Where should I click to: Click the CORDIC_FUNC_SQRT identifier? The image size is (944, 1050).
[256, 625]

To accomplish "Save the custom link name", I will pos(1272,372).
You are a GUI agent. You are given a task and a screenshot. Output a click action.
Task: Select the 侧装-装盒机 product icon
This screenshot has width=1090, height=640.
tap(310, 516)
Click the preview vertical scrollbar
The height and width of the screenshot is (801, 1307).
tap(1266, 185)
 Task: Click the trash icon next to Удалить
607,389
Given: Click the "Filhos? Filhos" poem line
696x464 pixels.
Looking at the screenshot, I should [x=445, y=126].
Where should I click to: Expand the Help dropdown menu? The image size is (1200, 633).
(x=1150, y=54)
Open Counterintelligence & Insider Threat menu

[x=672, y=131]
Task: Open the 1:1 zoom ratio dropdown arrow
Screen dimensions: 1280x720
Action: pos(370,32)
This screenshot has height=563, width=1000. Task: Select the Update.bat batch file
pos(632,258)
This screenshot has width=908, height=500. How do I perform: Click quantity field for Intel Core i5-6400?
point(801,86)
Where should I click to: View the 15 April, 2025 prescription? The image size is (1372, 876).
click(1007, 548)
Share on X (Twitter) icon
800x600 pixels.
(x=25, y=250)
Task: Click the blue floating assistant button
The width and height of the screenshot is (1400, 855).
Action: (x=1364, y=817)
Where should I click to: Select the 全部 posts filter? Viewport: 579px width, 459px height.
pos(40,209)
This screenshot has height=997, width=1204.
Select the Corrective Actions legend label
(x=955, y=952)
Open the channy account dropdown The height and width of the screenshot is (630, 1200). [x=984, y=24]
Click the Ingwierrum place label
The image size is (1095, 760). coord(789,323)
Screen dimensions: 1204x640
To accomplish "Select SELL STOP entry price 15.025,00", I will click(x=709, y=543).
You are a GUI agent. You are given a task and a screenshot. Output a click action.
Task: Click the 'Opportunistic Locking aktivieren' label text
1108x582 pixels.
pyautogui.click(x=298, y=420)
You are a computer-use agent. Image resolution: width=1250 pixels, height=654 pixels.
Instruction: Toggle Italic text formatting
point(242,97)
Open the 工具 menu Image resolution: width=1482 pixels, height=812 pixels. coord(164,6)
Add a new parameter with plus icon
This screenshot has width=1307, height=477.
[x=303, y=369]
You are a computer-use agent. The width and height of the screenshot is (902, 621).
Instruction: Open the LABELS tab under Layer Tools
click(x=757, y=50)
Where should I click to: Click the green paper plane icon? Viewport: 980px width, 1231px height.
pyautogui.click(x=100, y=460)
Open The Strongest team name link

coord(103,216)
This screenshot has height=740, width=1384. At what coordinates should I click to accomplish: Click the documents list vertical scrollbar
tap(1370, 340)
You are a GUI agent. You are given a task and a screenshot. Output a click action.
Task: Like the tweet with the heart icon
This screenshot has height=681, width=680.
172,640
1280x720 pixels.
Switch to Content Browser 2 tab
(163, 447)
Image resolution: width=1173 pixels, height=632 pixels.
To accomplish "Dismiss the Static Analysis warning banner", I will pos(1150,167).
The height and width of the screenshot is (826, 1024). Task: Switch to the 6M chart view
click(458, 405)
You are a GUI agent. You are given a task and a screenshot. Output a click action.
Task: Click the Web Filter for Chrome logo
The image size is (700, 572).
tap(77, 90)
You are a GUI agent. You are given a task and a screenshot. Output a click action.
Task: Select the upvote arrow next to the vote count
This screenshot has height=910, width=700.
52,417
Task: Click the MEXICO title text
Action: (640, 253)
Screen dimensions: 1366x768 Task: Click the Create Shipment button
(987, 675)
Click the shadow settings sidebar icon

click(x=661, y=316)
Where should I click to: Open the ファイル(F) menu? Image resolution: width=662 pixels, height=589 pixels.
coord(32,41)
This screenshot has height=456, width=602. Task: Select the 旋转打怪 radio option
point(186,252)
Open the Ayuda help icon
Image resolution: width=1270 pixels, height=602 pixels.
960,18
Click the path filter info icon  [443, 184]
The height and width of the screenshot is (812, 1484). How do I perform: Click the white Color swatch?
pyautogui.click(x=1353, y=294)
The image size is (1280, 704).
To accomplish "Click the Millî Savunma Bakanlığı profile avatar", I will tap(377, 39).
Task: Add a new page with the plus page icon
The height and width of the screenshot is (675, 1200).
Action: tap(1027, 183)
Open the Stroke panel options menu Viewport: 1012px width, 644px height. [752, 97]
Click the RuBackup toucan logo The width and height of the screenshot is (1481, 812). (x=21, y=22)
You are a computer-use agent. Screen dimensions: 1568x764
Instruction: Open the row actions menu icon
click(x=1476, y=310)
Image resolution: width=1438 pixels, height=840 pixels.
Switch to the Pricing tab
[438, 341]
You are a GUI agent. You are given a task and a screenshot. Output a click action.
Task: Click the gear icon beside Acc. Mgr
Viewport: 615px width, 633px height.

* _Required task_:
Lay out the records above as a Markdown table with the columns Row and Line, one row for each non-blank line, numbered in order from 1 and skipping blank lines.

* _Answer to this problem_:
| Row | Line |
|---|---|
| 1 | Where should I click to: Click the CORDIC_FUNC_SQRT identifier? The image size is (944, 1050). |
| 2 | [256, 625] |
| 3 | To accomplish "Save the custom link name", I will pos(1272,372). |
| 4 | You are a GUI agent. You are given a task and a screenshot. Output a click action. |
| 5 | Task: Select the 侧装-装盒机 product icon |
| 6 | This screenshot has width=1090, height=640. |
| 7 | tap(310, 516) |
| 8 | Click the preview vertical scrollbar |
| 9 | The height and width of the screenshot is (801, 1307). |
| 10 | tap(1266, 185) |
| 11 |  Task: Click the trash icon next to Удалить |
| 12 | 607,389 |
| 13 | Given: Click the "Filhos? Filhos" poem line |
| 14 | 696x464 pixels. |
| 15 | Looking at the screenshot, I should [x=445, y=126]. |
| 16 | Where should I click to: Expand the Help dropdown menu? The image size is (1200, 633). |
| 17 | (x=1150, y=54) |
| 18 | Open Counterintelligence & Insider Threat menu |
| 19 | [x=672, y=131] |
| 20 | Task: Open the 1:1 zoom ratio dropdown arrow |
| 21 | Screen dimensions: 1280x720 |
| 22 | Action: pos(370,32) |
| 23 | This screenshot has height=563, width=1000. Task: Select the Update.bat batch file |
| 24 | pos(632,258) |
| 25 | This screenshot has width=908, height=500. How do I perform: Click quantity field for Intel Core i5-6400? |
| 26 | point(801,86) |
| 27 | Where should I click to: View the 15 April, 2025 prescription? The image size is (1372, 876). |
| 28 | click(1007, 548) |
| 29 | Share on X (Twitter) icon |
| 30 | 800x600 pixels. |
| 31 | (x=25, y=250) |
| 32 | Task: Click the blue floating assistant button |
| 33 | The width and height of the screenshot is (1400, 855). |
| 34 | Action: (x=1364, y=817) |
| 35 | Where should I click to: Select the 全部 posts filter? Viewport: 579px width, 459px height. |
| 36 | pos(40,209) |
| 37 | This screenshot has height=997, width=1204. |
| 38 | Select the Corrective Actions legend label |
| 39 | (x=955, y=952) |
| 40 | Open the channy account dropdown The height and width of the screenshot is (630, 1200). [x=984, y=24] |
| 41 | Click the Ingwierrum place label |
| 42 | The image size is (1095, 760). coord(789,323) |
| 43 | Screen dimensions: 1204x640 |
| 44 | To accomplish "Select SELL STOP entry price 15.025,00", I will click(x=709, y=543). |
| 45 | You are a GUI agent. You are given a task and a screenshot. Output a click action. |
| 46 | Task: Click the 'Opportunistic Locking aktivieren' label text |
| 47 | 1108x582 pixels. |
| 48 | pyautogui.click(x=298, y=420) |
| 49 | You are a computer-use agent. Image resolution: width=1250 pixels, height=654 pixels. |
| 50 | Instruction: Toggle Italic text formatting |
| 51 | point(242,97) |
| 52 | Open the 工具 menu Image resolution: width=1482 pixels, height=812 pixels. coord(164,6) |
| 53 | Add a new parameter with plus icon |
| 54 | This screenshot has width=1307, height=477. |
| 55 | [x=303, y=369] |
| 56 | You are a computer-use agent. The width and height of the screenshot is (902, 621). |
| 57 | Instruction: Open the LABELS tab under Layer Tools |
| 58 | click(x=757, y=50) |
| 59 | Where should I click to: Click the green paper plane icon? Viewport: 980px width, 1231px height. |
| 60 | pyautogui.click(x=100, y=460) |
| 61 | Open The Strongest team name link |
| 62 | coord(103,216) |
| 63 | This screenshot has height=740, width=1384. At what coordinates should I click to accomplish: Click the documents list vertical scrollbar |
| 64 | tap(1370, 340) |
| 65 | You are a GUI agent. You are given a task and a screenshot. Output a click action. |
| 66 | Task: Like the tweet with the heart icon |
| 67 | This screenshot has height=681, width=680. |
| 68 | 172,640 |
| 69 | 1280x720 pixels. |
| 70 | Switch to Content Browser 2 tab |
| 71 | (163, 447) |
| 72 | Image resolution: width=1173 pixels, height=632 pixels. |
| 73 | To accomplish "Dismiss the Static Analysis warning banner", I will pos(1150,167). |
| 74 | The height and width of the screenshot is (826, 1024). Task: Switch to the 6M chart view |
| 75 | click(458, 405) |
| 76 | You are a GUI agent. You are given a task and a screenshot. Output a click action. |
| 77 | Task: Click the Web Filter for Chrome logo |
| 78 | The image size is (700, 572). |
| 79 | tap(77, 90) |
| 80 | You are a GUI agent. You are given a task and a screenshot. Output a click action. |
| 81 | Task: Select the upvote arrow next to the vote count |
| 82 | This screenshot has height=910, width=700. |
| 83 | 52,417 |
| 84 | Task: Click the MEXICO title text |
| 85 | Action: (640, 253) |
| 86 | Screen dimensions: 1366x768 Task: Click the Create Shipment button |
| 87 | (987, 675) |
| 88 | Click the shadow settings sidebar icon |
| 89 | click(x=661, y=316) |
| 90 | Where should I click to: Open the ファイル(F) menu? Image resolution: width=662 pixels, height=589 pixels. |
| 91 | coord(32,41) |
| 92 | This screenshot has height=456, width=602. Task: Select the 旋转打怪 radio option |
| 93 | point(186,252) |
| 94 | Open the Ayuda help icon |
| 95 | Image resolution: width=1270 pixels, height=602 pixels. |
| 96 | 960,18 |
| 97 | Click the path filter info icon  [443, 184] |
| 98 | The height and width of the screenshot is (812, 1484). How do I perform: Click the white Color swatch? |
| 99 | pyautogui.click(x=1353, y=294) |
| 100 | The image size is (1280, 704). |
| 101 | To accomplish "Click the Millî Savunma Bakanlığı profile avatar", I will tap(377, 39). |
| 102 | Task: Add a new page with the plus page icon |
| 103 | The height and width of the screenshot is (675, 1200). |
| 104 | Action: tap(1027, 183) |
| 105 | Open the Stroke panel options menu Viewport: 1012px width, 644px height. [752, 97] |
| 106 | Click the RuBackup toucan logo The width and height of the screenshot is (1481, 812). (x=21, y=22) |
| 107 | You are a computer-use agent. Screen dimensions: 1568x764 |
| 108 | Instruction: Open the row actions menu icon |
| 109 | click(x=1476, y=310) |
| 110 | Image resolution: width=1438 pixels, height=840 pixels. |
| 111 | Switch to the Pricing tab |
| 112 | [438, 341] |
| 113 | You are a GUI agent. You are given a task and a screenshot. Output a click action. |
| 114 | Task: Click the gear icon beside Acc. Mgr |
| 115 | Viewport: 615px width, 633px height. |